Top of RECORDS
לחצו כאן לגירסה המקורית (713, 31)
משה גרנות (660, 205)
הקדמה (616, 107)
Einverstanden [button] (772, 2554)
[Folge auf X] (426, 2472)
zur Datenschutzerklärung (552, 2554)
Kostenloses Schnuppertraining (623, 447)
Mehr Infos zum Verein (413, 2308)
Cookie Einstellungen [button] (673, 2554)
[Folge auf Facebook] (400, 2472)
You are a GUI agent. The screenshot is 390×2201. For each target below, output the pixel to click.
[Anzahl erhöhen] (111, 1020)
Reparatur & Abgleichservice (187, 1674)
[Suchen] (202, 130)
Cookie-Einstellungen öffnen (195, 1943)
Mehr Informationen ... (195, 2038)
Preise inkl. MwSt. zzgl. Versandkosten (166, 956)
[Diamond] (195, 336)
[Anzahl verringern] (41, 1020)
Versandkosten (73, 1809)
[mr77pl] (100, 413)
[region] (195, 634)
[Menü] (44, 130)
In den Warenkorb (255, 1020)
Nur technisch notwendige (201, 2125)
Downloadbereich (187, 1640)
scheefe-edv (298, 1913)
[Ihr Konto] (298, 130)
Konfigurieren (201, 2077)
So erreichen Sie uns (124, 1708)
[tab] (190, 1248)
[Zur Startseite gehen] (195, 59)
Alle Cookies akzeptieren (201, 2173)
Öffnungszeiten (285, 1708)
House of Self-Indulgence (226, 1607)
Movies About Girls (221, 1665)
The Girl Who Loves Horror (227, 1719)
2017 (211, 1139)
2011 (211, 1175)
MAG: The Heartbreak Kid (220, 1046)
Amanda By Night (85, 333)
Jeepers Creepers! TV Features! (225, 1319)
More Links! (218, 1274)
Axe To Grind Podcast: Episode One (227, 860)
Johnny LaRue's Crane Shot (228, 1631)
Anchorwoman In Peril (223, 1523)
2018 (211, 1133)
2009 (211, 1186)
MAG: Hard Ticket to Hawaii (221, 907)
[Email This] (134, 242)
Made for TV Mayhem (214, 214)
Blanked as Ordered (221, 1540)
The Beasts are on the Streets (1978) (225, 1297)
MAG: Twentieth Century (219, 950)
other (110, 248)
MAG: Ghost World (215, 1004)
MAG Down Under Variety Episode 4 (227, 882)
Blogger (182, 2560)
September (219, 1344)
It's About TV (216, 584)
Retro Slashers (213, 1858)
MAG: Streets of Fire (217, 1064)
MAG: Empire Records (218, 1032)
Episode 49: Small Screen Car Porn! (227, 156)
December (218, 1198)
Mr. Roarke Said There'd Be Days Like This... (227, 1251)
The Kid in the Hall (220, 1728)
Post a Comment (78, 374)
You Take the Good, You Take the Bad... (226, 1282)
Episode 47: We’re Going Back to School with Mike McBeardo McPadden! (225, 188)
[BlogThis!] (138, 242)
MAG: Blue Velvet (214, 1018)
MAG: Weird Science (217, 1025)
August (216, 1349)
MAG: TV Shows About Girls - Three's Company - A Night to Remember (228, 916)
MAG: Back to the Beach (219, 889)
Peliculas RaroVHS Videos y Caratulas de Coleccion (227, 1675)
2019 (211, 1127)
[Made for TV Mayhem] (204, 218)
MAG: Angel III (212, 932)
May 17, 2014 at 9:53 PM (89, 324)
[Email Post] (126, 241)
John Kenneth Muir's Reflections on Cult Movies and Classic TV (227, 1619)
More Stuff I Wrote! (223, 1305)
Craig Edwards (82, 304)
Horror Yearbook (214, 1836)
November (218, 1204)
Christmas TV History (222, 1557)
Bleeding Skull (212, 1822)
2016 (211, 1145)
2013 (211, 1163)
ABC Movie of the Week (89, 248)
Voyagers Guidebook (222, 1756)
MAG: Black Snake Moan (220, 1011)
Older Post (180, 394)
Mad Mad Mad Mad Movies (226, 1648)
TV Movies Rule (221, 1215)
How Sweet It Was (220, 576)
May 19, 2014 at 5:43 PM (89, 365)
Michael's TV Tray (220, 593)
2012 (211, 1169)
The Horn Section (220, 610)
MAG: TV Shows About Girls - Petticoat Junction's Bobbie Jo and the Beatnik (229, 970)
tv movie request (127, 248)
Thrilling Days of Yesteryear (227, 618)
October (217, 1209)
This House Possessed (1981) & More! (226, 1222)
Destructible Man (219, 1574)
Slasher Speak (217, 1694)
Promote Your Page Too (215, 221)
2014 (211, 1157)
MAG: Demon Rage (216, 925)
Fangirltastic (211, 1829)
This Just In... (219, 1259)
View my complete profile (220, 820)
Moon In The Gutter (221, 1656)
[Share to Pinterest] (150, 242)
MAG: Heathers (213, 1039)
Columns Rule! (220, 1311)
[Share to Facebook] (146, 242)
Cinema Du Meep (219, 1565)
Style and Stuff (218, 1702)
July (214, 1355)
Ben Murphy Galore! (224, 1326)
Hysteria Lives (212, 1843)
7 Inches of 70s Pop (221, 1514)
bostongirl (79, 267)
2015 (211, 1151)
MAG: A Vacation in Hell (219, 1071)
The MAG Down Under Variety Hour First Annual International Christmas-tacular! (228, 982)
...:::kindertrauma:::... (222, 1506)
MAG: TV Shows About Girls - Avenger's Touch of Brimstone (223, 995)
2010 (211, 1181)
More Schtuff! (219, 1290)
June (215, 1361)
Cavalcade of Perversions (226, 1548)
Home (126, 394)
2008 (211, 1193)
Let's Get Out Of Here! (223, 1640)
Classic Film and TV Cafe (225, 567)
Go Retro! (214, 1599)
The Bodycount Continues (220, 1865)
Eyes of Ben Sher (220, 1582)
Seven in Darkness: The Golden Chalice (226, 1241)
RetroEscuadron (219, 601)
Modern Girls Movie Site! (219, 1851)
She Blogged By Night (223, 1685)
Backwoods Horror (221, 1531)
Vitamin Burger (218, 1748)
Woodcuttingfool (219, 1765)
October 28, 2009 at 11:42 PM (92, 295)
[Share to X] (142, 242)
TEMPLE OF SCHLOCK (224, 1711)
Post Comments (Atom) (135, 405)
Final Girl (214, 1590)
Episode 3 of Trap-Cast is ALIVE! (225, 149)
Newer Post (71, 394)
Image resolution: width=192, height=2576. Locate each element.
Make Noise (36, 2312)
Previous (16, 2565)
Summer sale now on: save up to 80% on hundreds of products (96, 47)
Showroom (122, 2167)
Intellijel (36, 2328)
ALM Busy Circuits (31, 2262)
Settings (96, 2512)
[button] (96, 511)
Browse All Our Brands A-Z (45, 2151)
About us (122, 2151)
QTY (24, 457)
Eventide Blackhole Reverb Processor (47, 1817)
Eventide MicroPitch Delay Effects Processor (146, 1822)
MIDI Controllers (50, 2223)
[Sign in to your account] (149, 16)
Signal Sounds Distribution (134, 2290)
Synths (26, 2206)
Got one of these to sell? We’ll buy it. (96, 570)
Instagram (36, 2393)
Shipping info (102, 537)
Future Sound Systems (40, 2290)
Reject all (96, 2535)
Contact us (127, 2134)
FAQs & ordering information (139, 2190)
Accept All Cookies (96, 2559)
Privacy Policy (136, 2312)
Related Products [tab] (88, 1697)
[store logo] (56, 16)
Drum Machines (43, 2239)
Bottom of RECORDS
• GOAL OF THE EXERCISE: Above are the entries. Copy exactly the part that opens with the line containing "Amanda By Night (85, 333)" and closes with the line containing "[BlogThis!] (138, 242)", and no more.

• OUTPUT OF THE EXERCISE:
Amanda By Night (85, 333)
Jeepers Creepers! TV Features! (225, 1319)
More Links! (218, 1274)
Axe To Grind Podcast: Episode One (227, 860)
Johnny LaRue's Crane Shot (228, 1631)
Anchorwoman In Peril (223, 1523)
2018 (211, 1133)
2009 (211, 1186)
MAG: Hard Ticket to Hawaii (221, 907)
[Email This] (134, 242)
Made for TV Mayhem (214, 214)
Blanked as Ordered (221, 1540)
The Beasts are on the Streets (1978) (225, 1297)
MAG: Twentieth Century (219, 950)
other (110, 248)
MAG: Ghost World (215, 1004)
MAG Down Under Variety Episode 4 (227, 882)
Blogger (182, 2560)
September (219, 1344)
It's About TV (216, 584)
Retro Slashers (213, 1858)
MAG: Streets of Fire (217, 1064)
MAG: Empire Records (218, 1032)
Episode 49: Small Screen Car Porn! (227, 156)
December (218, 1198)
Mr. Roarke Said There'd Be Days Like This... (227, 1251)
The Kid in the Hall (220, 1728)
Post a Comment (78, 374)
You Take the Good, You Take the Bad... (226, 1282)
Episode 47: We’re Going Back to School with Mike McBeardo McPadden! (225, 188)
[BlogThis!] (138, 242)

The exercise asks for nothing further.